The external appearance of the long sample shown in Figure 15b demonstrates the complete absence of a defect associated with an insufficient value of T_ext, as well as a flat surface. The deposition of this sample was performed with the regulation of the extrusion temperature from 523 K (close to the destruction temperature of PLA) at the beginning of the layer up to 503 K by the end of the layer. In this case, a gradual decrease in the temperature T_ext from the beginning to the end of the layer also made it possible to avoid overheating of the material at the end of the layer and possible defects caused by long-term continuous operation at temperatures close to the destruction temperature of PLA. Thus, the results of the experiment showed the effectiveness of the proposed approach for regulating the extrusion temperature to ensure stable and high quality of welds between the beads of thermoplastic material on the example of PLA in the FFF printing process. The adequacy of the developed mathematical model is shown and the possibility of its use for the layer-by-layer manufacturing of products is confirmed.

4. Conclusions

The mathematical model of the FFF printing process has been developed with the use of real-time control in the algorithm of numerical implementation. The successful solution of the thermal conductivity problem made it possible to determine segment-wise heating settings for use during the printing process, resulting in a high and stable quality of welding.

Verification of the model by comparison with other well-known mathematical models of the additive manufacturing process (FFF/FGF) by extrusion of thermoplastic material showed a deviation of approximately 12–15%. Verification of the model using the data of a deposition experiment of a double high wall showed a deviation of the results of the numerical simulation from the results of thermography by 17.7% during the measurement of the welding temperature between the last deposited layers.

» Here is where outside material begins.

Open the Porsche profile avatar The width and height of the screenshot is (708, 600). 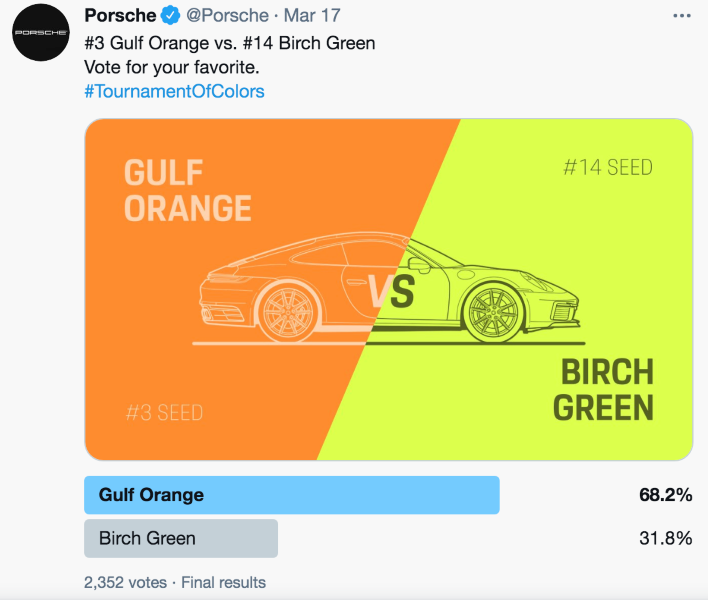point(41,32)
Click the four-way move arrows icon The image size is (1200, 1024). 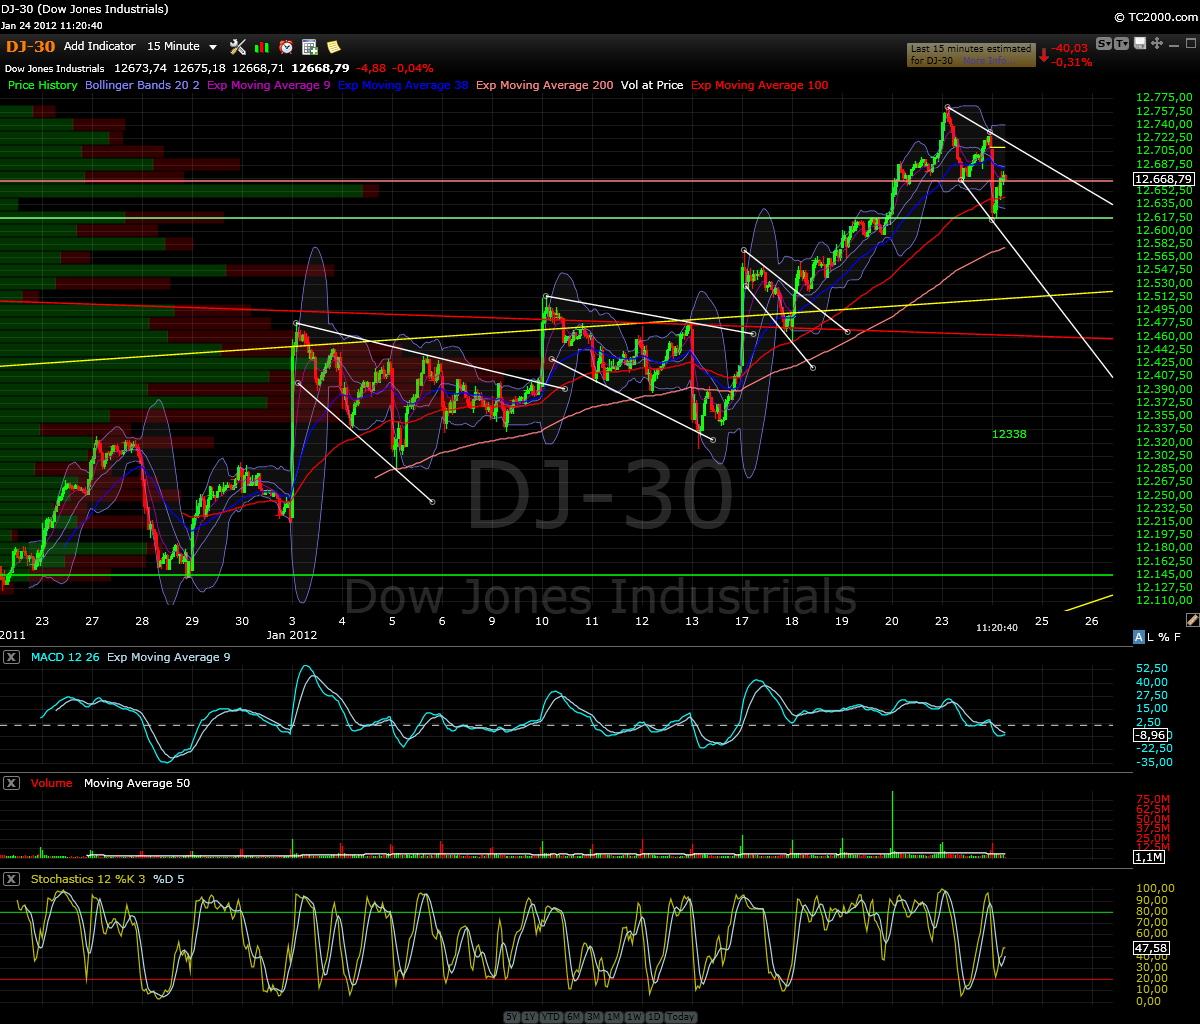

This indicates the adequacy of the proposed model.

The proposed model was verified with our own experiment using rectangular 3D polylactide shapes (samples) printed with and without regulation of the power of the heat source according to the previously estimated settings. Such a sample is a wall with a width of one bead and other specified dimensions. The results of the experiment fully correspond with the modeling results. The high quality of the samples printed using the developed method of controlling the thermal cycle of the process is shown. The results of an experiment demonstrated the regularities in the appearance of defects caused by insufficient heating or overheating of the polymer material during the FFF printing process.

A closed-loop ACS of the FFF printing process with the feedback on the volume of the melt pool has been developed. A simulation model of a closed-loop ACS was created. This made it possible to determine the PI coefficients of the controller and ensure high quality regulation. The stability of a closed-loop ACS is shown.

The results of solving the thermal conductivity problem can be used to analyze the thermal cycle of the FFF printing process as a three-dimensional problem. They can be applied to study the degree of coalescence and healing in the entire volume of the product using the well-known mathematical models of Frenkel, Eshelby, Pokluda, Defauchi, and De Gennes.

The development of thermal cycle control tools for the FFF printing process will make it possible to reduce thermal deformations and stresses, as well as improve the mechanical properties of products.

In future research, we will consider using a different approach to FEM modeling such as voxel-based FEM algorithms, which enable us to proceed with the activation (“killing” and “aliving”) of separate elements (parts of the bead) instead of the whole layer at once.